Some students even started to question whether SUP’s structure is sustainable.
“We’re not trying to make martyrs out of people,” says Dominguez Gray, highlighting the hiring of the SUP alumni support staff. “We’re not trying to run people into the ground. We’re not trying to burn people out. And so we really do pay attention to collective care and supporting one another.”
Asked if she believed students were prepared to run a program as intense as SUP, Dominguez Gray points to an exchange she had with a counselor who told her, “You told us it would be real service and it’d be hard, but we didn’t know what that meant, and we wouldn’t know what that meant until we experienced it.”
Le confirms this sentiment. “A lot of times we felt unprepared, but that’s also because of the nature of the job.”
“I think that’s the reality of PBHA service across the board,” Dominguez Gray says. “I mean, not that we’re trying to go hard and make things super difficult.” But, she argues that the difficulty of the work is part of the appeal; she says students and alumni have told her that working with PBHA has been “one of the most transformational experiences” they’ve had because “you’re involved in real-life things. This isn’t a cultivated spoon-fed experience.”
Zhou suggests that some of the challenges of the program stem from conflicting components of SUP’s mission.
“Is this a program for underprivileged youth, or is this program for college students?” Zhou asks. Right now, Zhou says, “it’s in this weird in-between space where the kids are screwed because college students don’t know what they’re doing, and the college students are screwed because the kids are kids.”
Clarifying the mission, according to Zhou, could help to reform the program for future years.
PBHA gives a survey to student staff at the end of each summer, and Dominguez Gray says that the results will help PBHA build on the program’s strengths and correct weaknesses in future years.
McGowan, the PBHA director of programs, says that SUP is still in the beginning stages of recovering from the pandemic, a process he likens to crossing a rocky stream. “We’re on step one here, we still have four or five more to go across to get to where we will be, and where we will be is not necessarily where we were in 2019 or before,” he says.

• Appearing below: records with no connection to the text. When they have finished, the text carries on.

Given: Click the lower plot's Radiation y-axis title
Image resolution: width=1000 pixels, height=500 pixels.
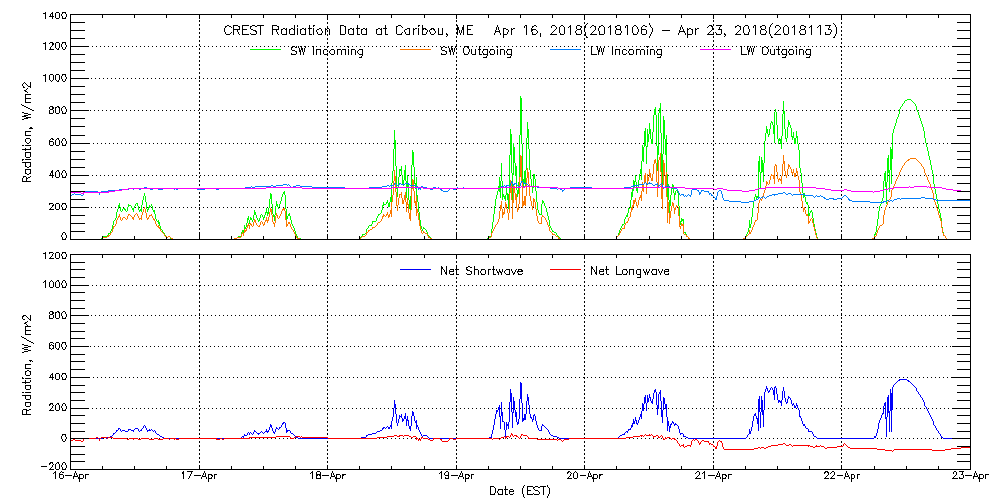Looking at the screenshot, I should click(28, 361).
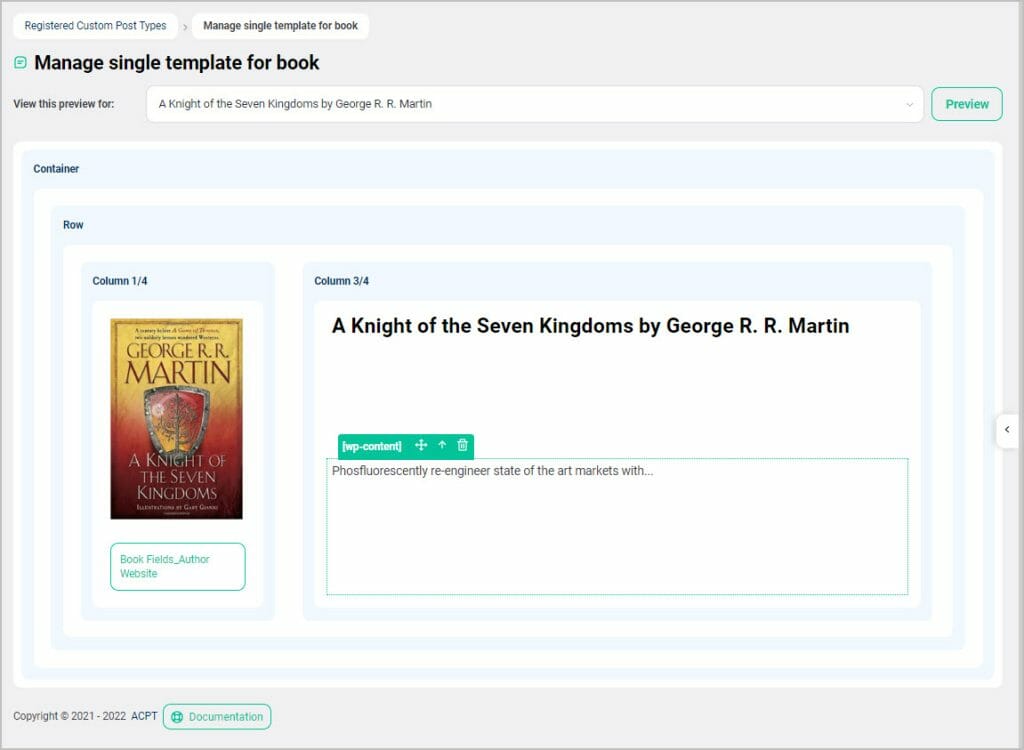Click the move handle on wp-content block
1024x750 pixels.
point(421,446)
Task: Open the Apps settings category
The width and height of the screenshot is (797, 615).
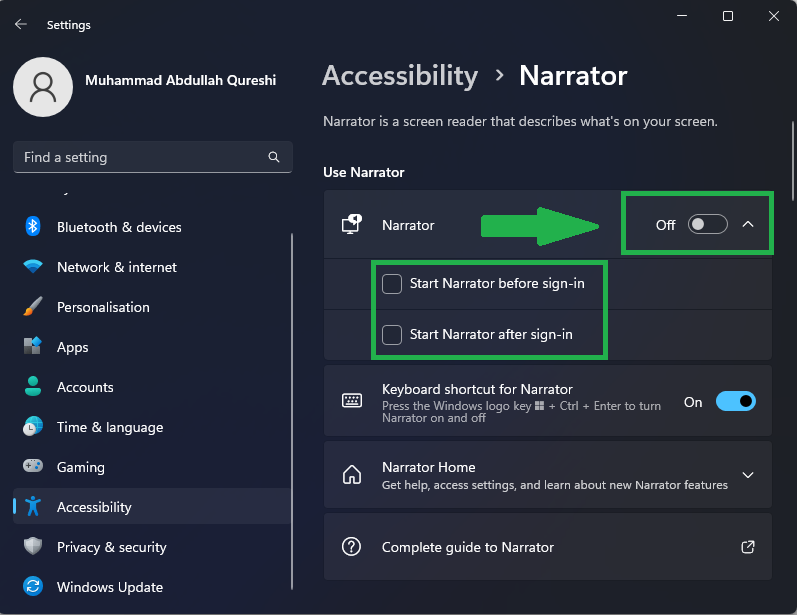Action: [x=73, y=347]
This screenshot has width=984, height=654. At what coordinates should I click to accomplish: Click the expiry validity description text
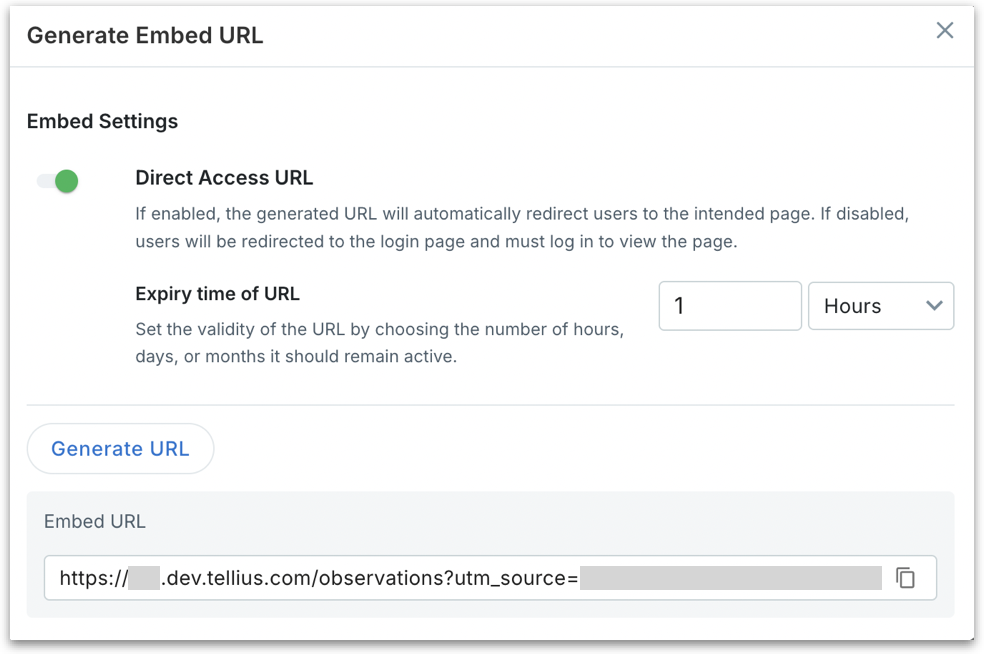379,343
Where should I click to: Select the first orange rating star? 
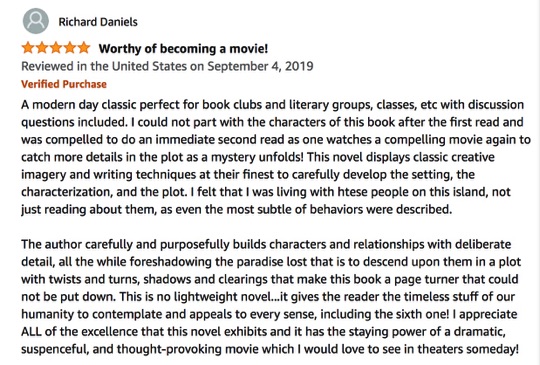coord(28,48)
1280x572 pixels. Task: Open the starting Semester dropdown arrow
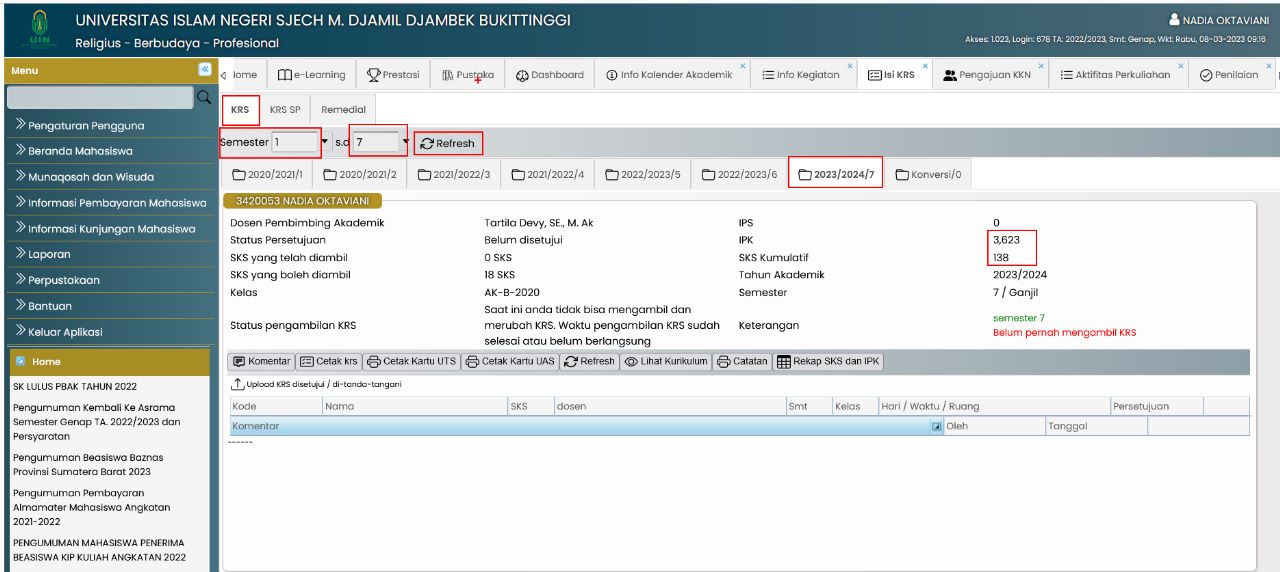coord(325,143)
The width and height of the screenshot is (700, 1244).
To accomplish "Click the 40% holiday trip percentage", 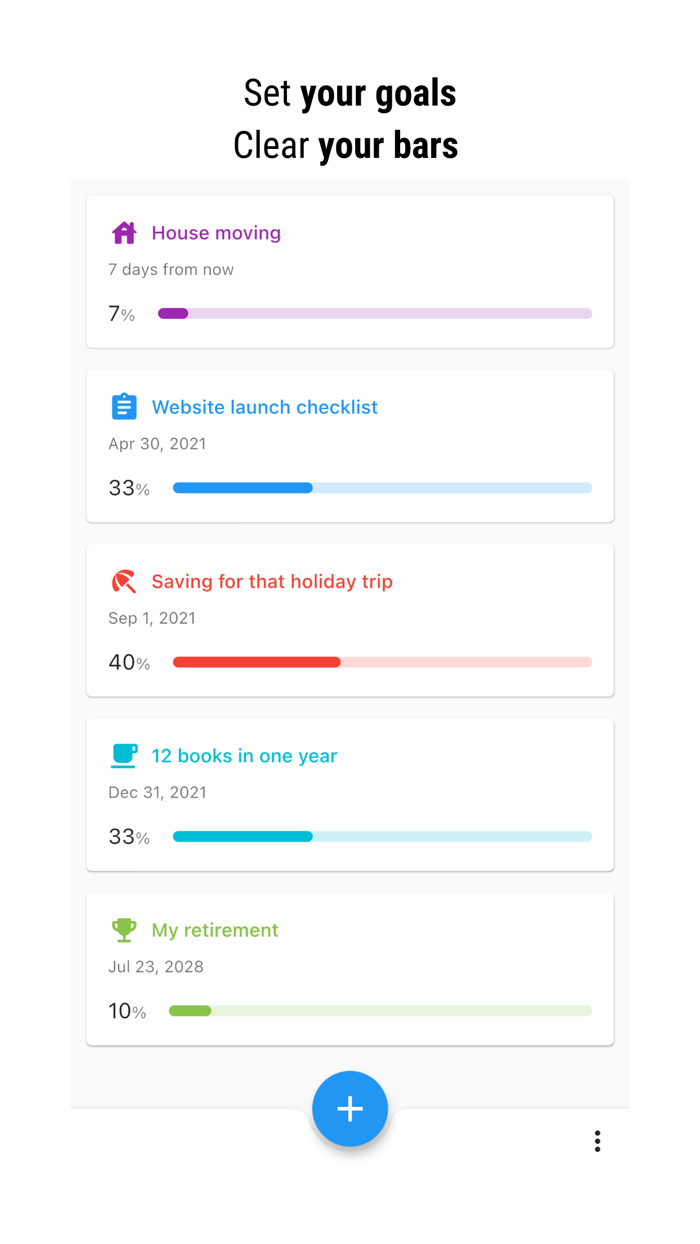I will click(x=129, y=662).
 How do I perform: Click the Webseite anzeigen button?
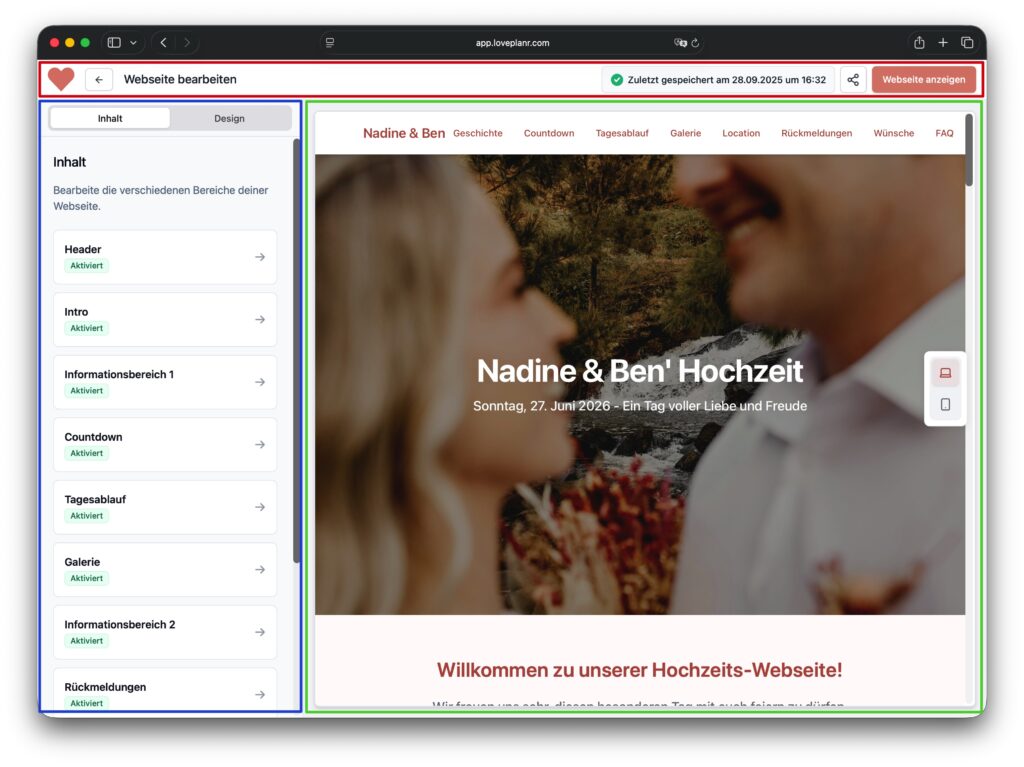923,80
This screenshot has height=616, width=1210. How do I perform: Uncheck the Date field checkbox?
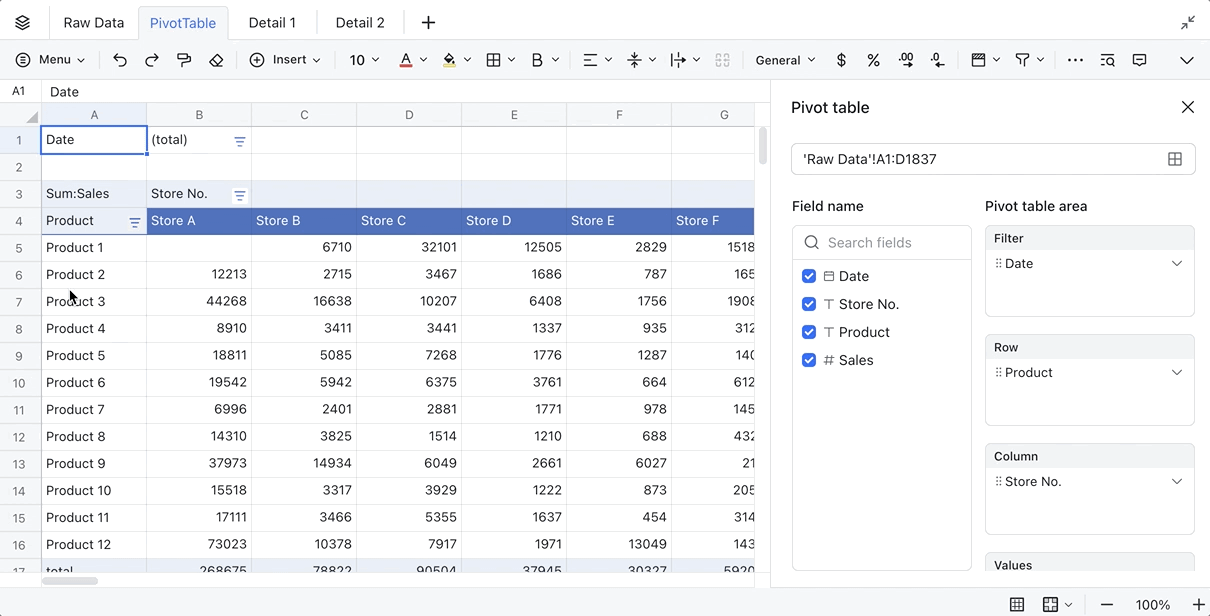(809, 276)
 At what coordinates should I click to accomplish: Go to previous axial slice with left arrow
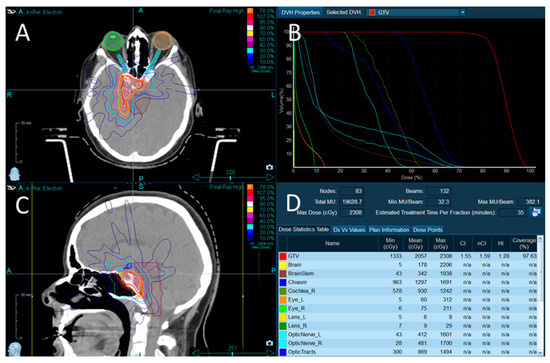(x=196, y=178)
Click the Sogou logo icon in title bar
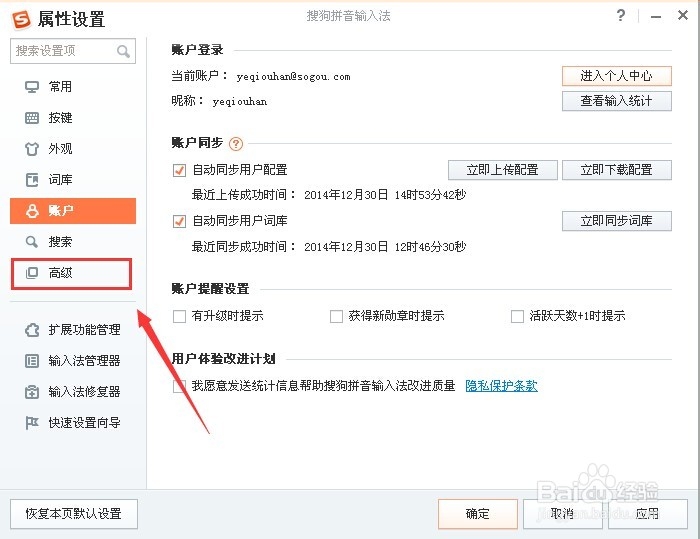Image resolution: width=700 pixels, height=539 pixels. (19, 18)
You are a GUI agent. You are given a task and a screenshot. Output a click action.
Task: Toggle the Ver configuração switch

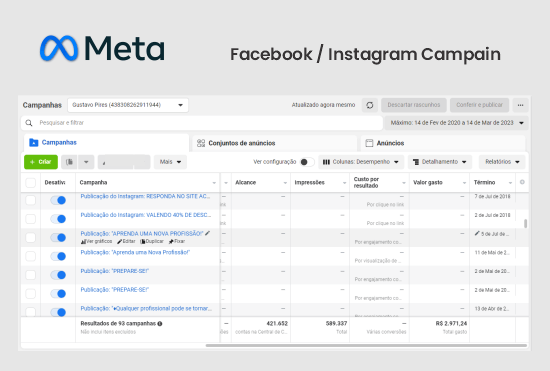[x=307, y=162]
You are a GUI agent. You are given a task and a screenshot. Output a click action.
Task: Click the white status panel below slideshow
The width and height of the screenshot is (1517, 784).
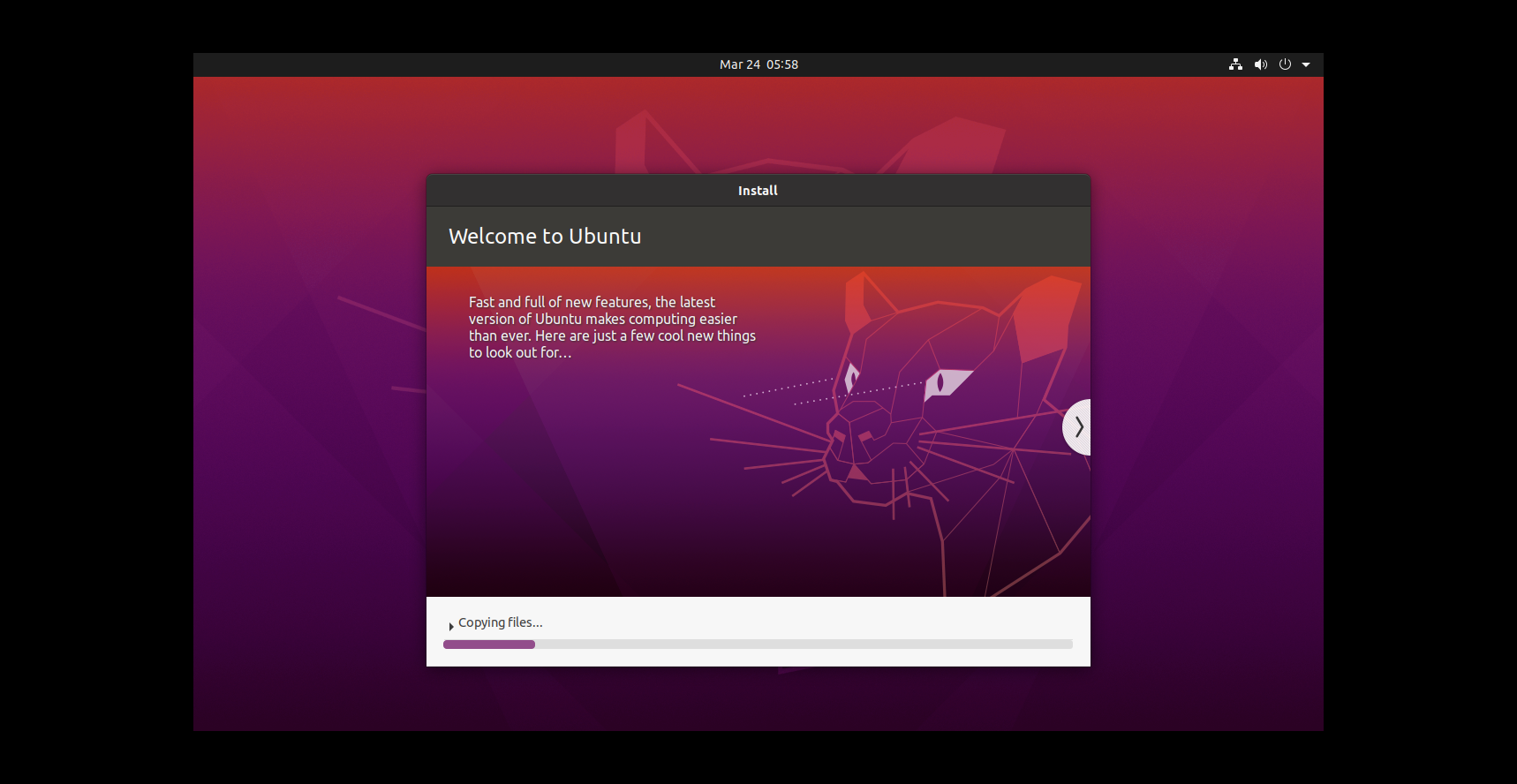tap(758, 631)
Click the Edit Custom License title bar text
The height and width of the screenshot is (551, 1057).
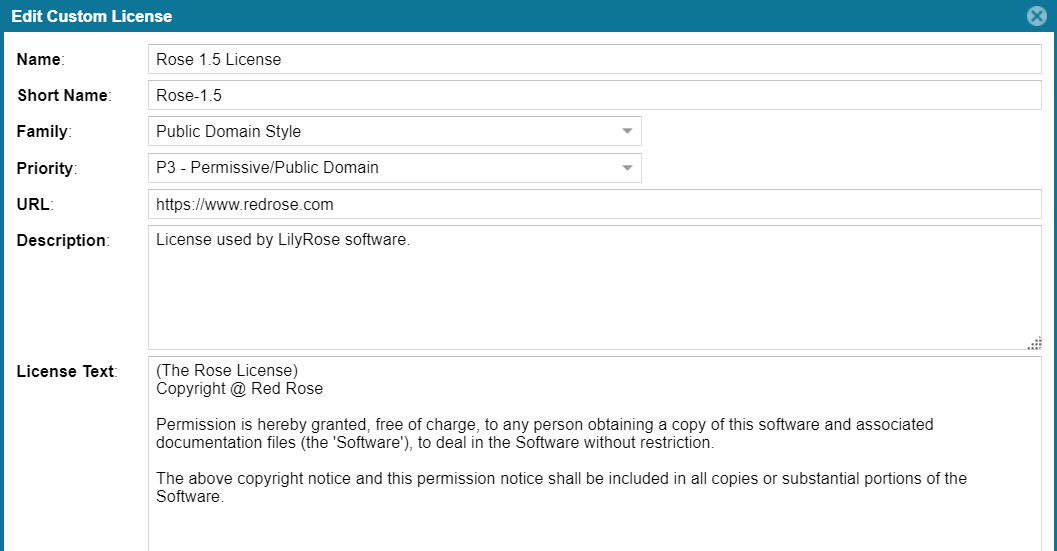point(91,16)
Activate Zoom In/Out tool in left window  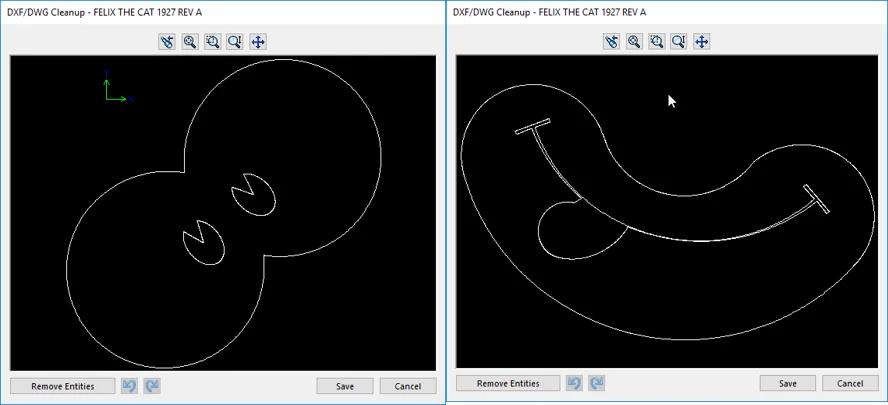[x=235, y=42]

Though the SUP counselors and directors across the 12 camps had different experiences, all recognize the importance of preserving the mission of the program.
“I hit my breaking point really early on —like I was the first of the seven counselors to cry,” says Zhou. “But the one thing that kept me going was I didn’t want to give up [on] the kids.”
“In the moment it sucks, like it sucks a lot,” says Le. “I dropped two clothing sizes.” But after the program, he says, it’s all worth it.
The reason that Dai kept returning to SUP every year is that it was “something directly impactful and unambiguously meaningful for me to be doing with my time at Harvard,” he says. He also wanted to lend his three summers’ worth of past experience to help the student staff revitalize the program.
Though some of the student counselors and directors were discouraged after the turbulent summer, others say that they want to come back and help improve it, for both the staff and the campers.
After directing camp over Zoom, Dai felt especially fulfilled to return to the joys of in-person camp: seeing a crowded cafeteria and watching campers whip out a deck of cards, or grow a passion for chess.
He spoke fondly of Chinatown Adventure’s annual “CHAD Olympics.” “I just remember the joy the kids had with this one event, what’s called ‘Soak the Directors,’” he says, recalling the mischievous glee that five-year-olds and 13-year-olds alike took from chucking wet sponges at the staff.
Though he adds, “I still have bruises from it.”